Sumber foto: pexels.com
Dalam budaya organisasi, rasa memiliki akan membuat seluruh anggota organisasi bekerja dengan penuh kerelaan dan antusiasme. Penjabaran rasa memiliki ke dalam dua indikator tadi: kerelaan dan antusiasme- pada akhirnya melahirkan iklim dan suasana kerja yang kolegial. Lahir pula rasa kebersamaan yang membuat organisasi bertumbuh secara alami ke arah kemajuan.
Para pegawai bekerja dengan kesadaran bahwa setiap usaha mereka untuk memajukan perusahaan pada dasarnya adalah ikhtiar untuk menyejahterakan diri mereka sendiri. Mereka sudi untuk to go the extra miles demi kemajuan kolektif.
Akan tetapi jika yang mereka rasakan adalah aturan yang mengekang di sana-sini, kritik berlebihan dibanding apresiasi, tuntutan yang tinggi tanpa imbal balik yang memadai --yang terjadi adalah keengganan, kelebaman, dan metamorfosa tubuh manusianya menjadi robot.
Pimpinan tertinggi yang 'turun gunung' sampai ke urusan-urusan teknis mengakibatkan ketidakteraturan dalam  pola dan budaya kerja yang sehat. Pimpinan menjajah ruang-ruang kebebasan lewat 'micro-managing' yaitu mengelola urusan sampai yang sekecil-kecilnya. Sehingga, pegawai merasa tidak lebih sebagai bidak catur yang siap tersisih dari papan permainan.
Perlakuan sebagai bidak catur itu membuat pegawai kehilangan rasa memiliki (sebaliknya ia merasa 'dimiliki'). Menurut pimpinan yang berkuasa, sang pegawai mutlak harus mau didikte karena sudah diberi sejumlah upah.
Kerap terjadi, ketidakmampuan penyelenggara organisasi untuk memberi bayaran yang layak (misalnya sesuai upah minimum) dibarengi tuntutan agar pegawai punya 'rasa memiliki' terhadap organisasi/perusahaan. Yaitu 'rasa memiliki' yang indikatornya kerelaan (keikhlasan) dan semangat kerja. Sesuatu yang mengherankan, karena naturalnya sense itu tidak ada sejak awal. Perekrut tidak mencantumkan syarat 'ikhlas karena Allah dalam bekerja' dalam iklan lowongan kerjanya.
Pemilik organisasi bisa jadi adalah orang-orang yang tulus ikhlas. Namun, para pegawai dan pekerja datang lebih belakangan ketimbang pemilik organisasi. Para pegawai ini mencari sumber nafkah yang direpresentasikan dalam besaran upah. Sudah pasti (secara keumuman) urusan upah adalah yang pertama dalam pertimbangan mereka. Mereka melamar (semata-mata dan atau terutama) untuk bekerja. Rasa memiliki kelak tumbuh jika memang ada usaha yang sungguh-sungguh dari perusahaan untuk menumbuhkannya. Misalnya dengan mengembangkan semangat kerja kemitraan atau iklim kerja partisipatif. Jika kulturnya feodal, mustahil 'rasa memiliki' itu tumbuh.

* [TUGAS LATIHAN]:
- A) Menurut teks tentang rasa memiliki, apa arti "micro-managing"?
- B) Tulis lanjutan teks tentang rasa memiliki, mulai sesudah kalimat terakhirnya.
Daftar sesudah bagian ini tidak perlu dipakai.

* [DATA TERSEDIA]:
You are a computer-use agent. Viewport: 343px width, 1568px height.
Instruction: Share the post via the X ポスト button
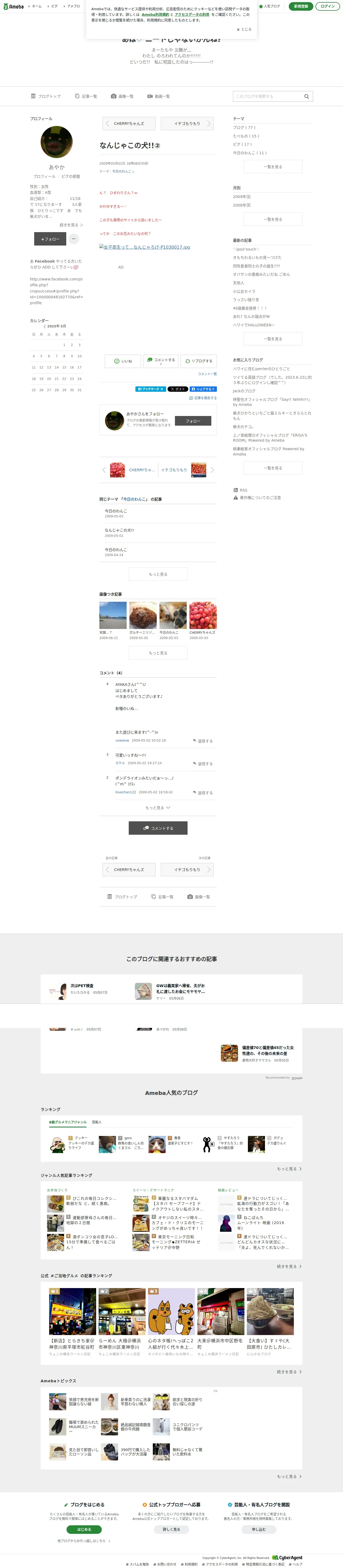coord(177,388)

* [KUNCI JAWABAN]:
- A) Mengelola urusan sampai yang sekecil-kecilnya.

- B)
Apalagi jika sejak awal penghargaan itu sangat kecil dan calon pegawai diminta memaklumi. Calon pegawai yang didesak kebutuhan akhirnya menerima akad itu dan menjalani pekerjaan itu 'semampunya' dan 'apa adanya'. Mereka datang ke tempat kerja mengisi presensi, menunaikan kewajiban yang paling minimal, kemudian pulang.
Jika sejak awal penghargaan dan reward sudah sangat minim bagaimana mereka bisa diharapkan to go the extra miles?Â
Dalam kultur organisasi di mana dominasi pimpinan terlalu kuat bisa dipastikan secara umum apresiasi terhadap pegawai sangatlah rendah. Apresiasi diberikan lebih berdasarkan asas manfaat (kalkulasi manipulatif). Apakah personil ini secara politik memberi keuntungan terhadap keberlanjutan organisasi dan secara khusus terhadap posisi tawar pimpinan?Â
Apakah ada pengakuan dan insentif yang memadai untuk upaya lebih yang dilakoni para pekerja? Salah-salah 'upaya ekstra' itu justru dianggap mengacaukan ritme kerja yang sudah diskenariokan atasan. Pimpinan jadi dominan dan pegawai jadi dependen. Mirip struktur negara kolonial.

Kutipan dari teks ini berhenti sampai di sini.